A resort with an astronomical attraction: a 6-km scale solar system model
Wife and I were looking at a quirky old resort on Vancouver Island, Yellow Point Lodge, which has been there since the 1930s. Tagline? “Eat. Read. Sleep.” One of the features of the resort? A solar system model … kilometers across.
“Walk, run, bike or drive our accurately scaled, six-kilometer model of the Solar System. The Sun is located just behind the Boathouse cabin and planets are located at various locations on the property or in the neighbourhood.”
They have a nicely illustrated map of the model. What a nice, wholesome thing. And a genuine attraction for me!

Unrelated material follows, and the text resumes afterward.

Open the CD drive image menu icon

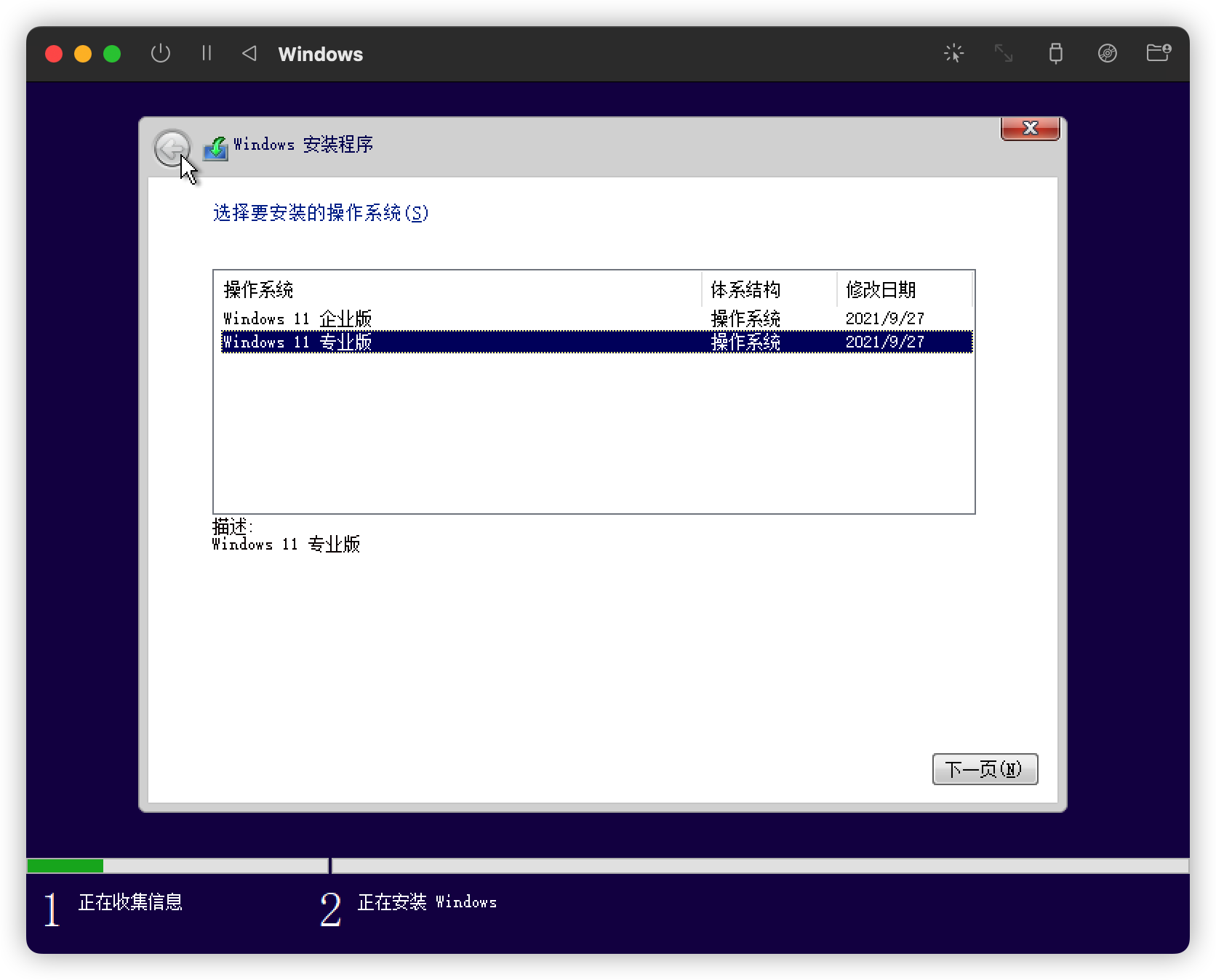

A long time ago, I taught a few community centre workshops in basic astronomy, and making a solar system model was always a highlight. Anyone new to astronomy is easily impressed by the scale problem: if you make the model small enough to be fit in a parking lot, the small planets are all but invisible, smaller than motes of dust. But if you make the planets big enough to see, the size of the model quickly gets out of hand.
Even with a small solar system model, the down-scaled distance to Proxima Centauri is mind-blowing for the uninitiated. If the solar system was just 100 meters across — with a 15mm Sun, and an Earth the size of a grain of salt — then the nearest star (Proxima Centauri) would be … almost 1000 kilometers away. And the whole Milk Way at that scale would still be immense, more than 10 million kilometers across.
Even with plenty of experience, my mind still boggles at this stuff. While beginners have trouble believing it!